Key features of X-CNV Analysis Platform

The X-CNV analysis interface allows users to predict the pathogenicity of copy number variations (CNVs) by single or batch query with GRCh37/hg19 Genome Reference. The analysis interface only requires the chromosome, start and end positions, and CNV type, and calculates four categories of features, including universal, coding region, noncoding, and genome-wide features, for pathogenicity prediction. The CNV pathogenicity is ultimately measured by a meta-voting prediction (MVP) score, which represents the probability that the CNV is pathogenic.

The analysis interface platform also provides the annotations such as genes located within the CNV region, diseases (eRAM) and phenotypes (MGI) associated with the genes located within the CNV region, some known CNVs curated in dbVAR or DGV database, and expression Quantitative Trait Loci (eQTLs) for the CNV of interest.

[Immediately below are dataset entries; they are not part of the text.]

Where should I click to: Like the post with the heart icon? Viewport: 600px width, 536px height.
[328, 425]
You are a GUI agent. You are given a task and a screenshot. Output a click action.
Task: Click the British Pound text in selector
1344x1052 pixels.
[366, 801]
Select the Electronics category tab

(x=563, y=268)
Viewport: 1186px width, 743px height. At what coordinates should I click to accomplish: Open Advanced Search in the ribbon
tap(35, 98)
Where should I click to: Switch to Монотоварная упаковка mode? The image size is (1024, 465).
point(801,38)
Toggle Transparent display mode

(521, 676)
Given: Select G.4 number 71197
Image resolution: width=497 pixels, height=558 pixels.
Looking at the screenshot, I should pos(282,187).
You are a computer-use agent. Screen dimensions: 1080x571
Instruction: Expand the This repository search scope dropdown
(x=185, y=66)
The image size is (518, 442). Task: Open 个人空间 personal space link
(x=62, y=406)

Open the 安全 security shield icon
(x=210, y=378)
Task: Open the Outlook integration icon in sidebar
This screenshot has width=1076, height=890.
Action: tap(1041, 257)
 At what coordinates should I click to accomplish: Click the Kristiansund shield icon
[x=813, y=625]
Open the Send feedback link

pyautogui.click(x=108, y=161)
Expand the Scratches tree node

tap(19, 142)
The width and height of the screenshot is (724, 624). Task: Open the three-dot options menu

We also provide a batch query module and a local version of X-CNV analysis for users who have multiple CNVs to predict. The users using batch query module will receive a reminder e-mail when the work has been completed. The local version can satisfy the requirements of bioiformatic users.

The resources for X-CNV can be found at

The maximal clique algorithm

The maximal clique algorithm is employed to unify the CNVs from different genomics technology platforms and variation calling pipelines.